A plaintiff can prove discrimination using either direct or circumstantial evidence. Kline v. Tenn. Valley Auth., 128 F.3d 337, 348 (6th Cir. 1997). In the absence of direct evidence of discrimination, such claims are analyzed under the McDonnell Douglas burden-shifting framework. White v. Baxter Healthcare Corp., 533 F.3d 381, 391 (6th Cir. 2008) (citing McDonnell Douglas Corp. v. Green, 411 U.S. 792, 802 (1973), as modified by Texas Dep't of Cmty. Affairs v. Burdine, 450 U.S. 248 (1981)). Under this approach, a plaintiff must first establish a prima facie case of discrimination. Burdine, 450 U.S. at 252-53. Establishing a prima facie case creates a rebuttable presumption that the employer engaged in unlawful conduct. St. Mary's Honor Ctr. v. Hicks, 509 U.S. 502, 506-07 (1993).
Once the plaintiff has established a prima facie case, the burden shifts to the employer to produce a legitimate, non-discriminatory reason for the adverse employment action. Burdine, 450 U.S. at 252-53. This burden is not onerous; an employer satisfies its burden if it articulates a valid rationale for its decision. Hartsel v. Keys, 87 F.3d 795, 800 (6th Cir. 1996).
If a defendant presents a legitimate, non-discriminatory reason for the employment action, “a plaintiff will survive summary judgment only by raising a genuine issue of material fact as to whether the proffered reason is in fact a pretext for” unlawful discrimination. Walcott v. City of Cleveland, 123 Fed.Appx. 171, 176 (6th Cir. 2005). The ultimate burden of persuasion remains on the plaintiff throughout this analysis. See Burdine, 450 U.S. at 253-56.
A. Ms. Drerup has failed to establish a prima facie case because she does not identify a similarly situated comparator.
Ms.
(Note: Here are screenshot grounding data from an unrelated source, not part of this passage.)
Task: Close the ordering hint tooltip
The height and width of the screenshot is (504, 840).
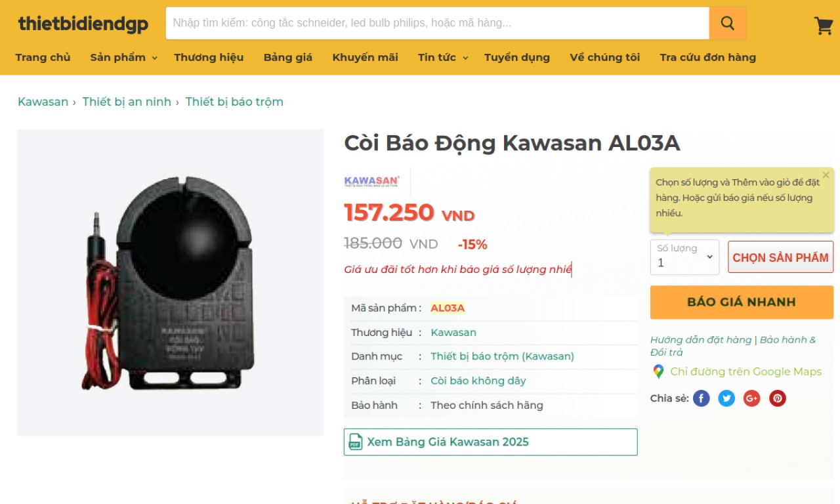Action: pyautogui.click(x=826, y=175)

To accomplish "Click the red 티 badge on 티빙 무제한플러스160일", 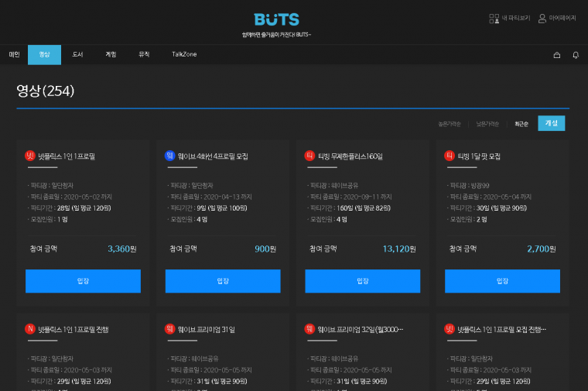I will click(x=309, y=156).
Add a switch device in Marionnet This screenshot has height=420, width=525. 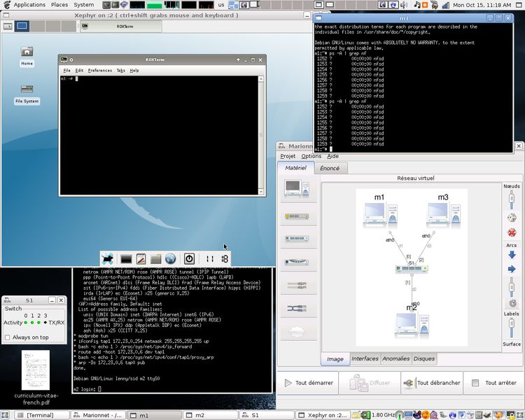tap(298, 239)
Drerup does not provide direct evidence of sex discrimination; therefore, the Court uses the McDonnell Douglas burden-shifting framework. White, 533 F.3d at 391 (citing McDonnell Douglas, 411 U.S. at 802). To establish a prima facie case of discrimination, a plaintiff must show (1) she was a member of a protected class, (2) she was qualified for her position, (3) she suffered an adverse employment action, and (4) she was treated differently than a similarly situated employee who was not a member of the protected class. Id. The parties dispute prong (4) only. (Mot. PageIDs 194-97; Opp. PageIDs 706-12.)
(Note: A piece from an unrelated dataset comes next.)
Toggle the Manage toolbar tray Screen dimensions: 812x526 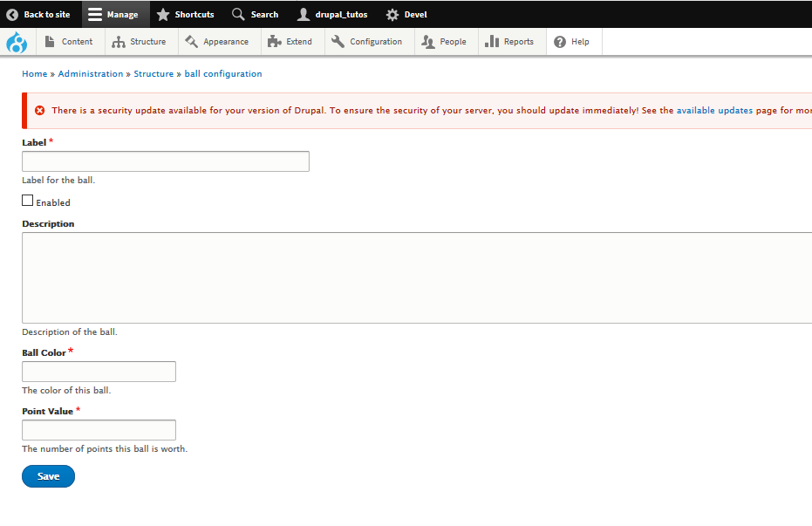point(113,14)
To show disparate treatment, a plaintiff must demonstrate that she is similarly situated in all relevant respects to the employee to whom she compares herself. Ercegovich v. Goodyear Tire & Rubber Co., 154 F.3d 344, 352 (6th Cir. 1998); Mitchell v. Toledo, 964 F.2d 577, 583 (6th Cir. 1992). Plaintiff “need not demonstrate an exact correlation with the employee receiving more favorable treatment in order for the two to be considered ‘similarly situated'”; rather “the plaintiff and the employee with whom the plaintiff seeks to compare himself or herself must be similar in ‘all relevant aspects.'” Ercegovich, 154 F.3d at 352 (citing Pierce v. Commonwealth Life Ins. Co., 40 F.3d 796, 802 (6th Cir.1994)). In determining relevance, courts are to “make an independent determination as to the relevancy of a particular aspect of the plaintiff's employment status and the comparator employee.” Id.
Ms. Drerup compares herself to the three male pilots who were reassigned to the Citation+ because they were unable to safely and comfortably fit in the Phenom based on their measurements during the fit test. She argues that she and “the male comparators were hired to fly the Phenom. Neither Ms. Drerup nor the male comparators were able to fly the Phenom due to their stature. Thus, Ms. Drerup and the male comparators are similarly situated.” (Opp. PageID 710; see also ECF No. 52-1, PagelDs 726-27.)
NetJets counters that “[b]eing short and being tall are not the same physical characteristics and have different impact on job performance. Differing heights cannot be relied on to argue comparators are similarly situated.” (Reply PageID 791.) NetJets argues that Ms. Drerup's only proper comparator “would be a male of similar height to her who had been rated proficient in training, failed a check ride, declined to continue the check ride, refused additional training but was reassigned to another aircraft rather than being terminated.” (Mot. PageIDs 196-97.)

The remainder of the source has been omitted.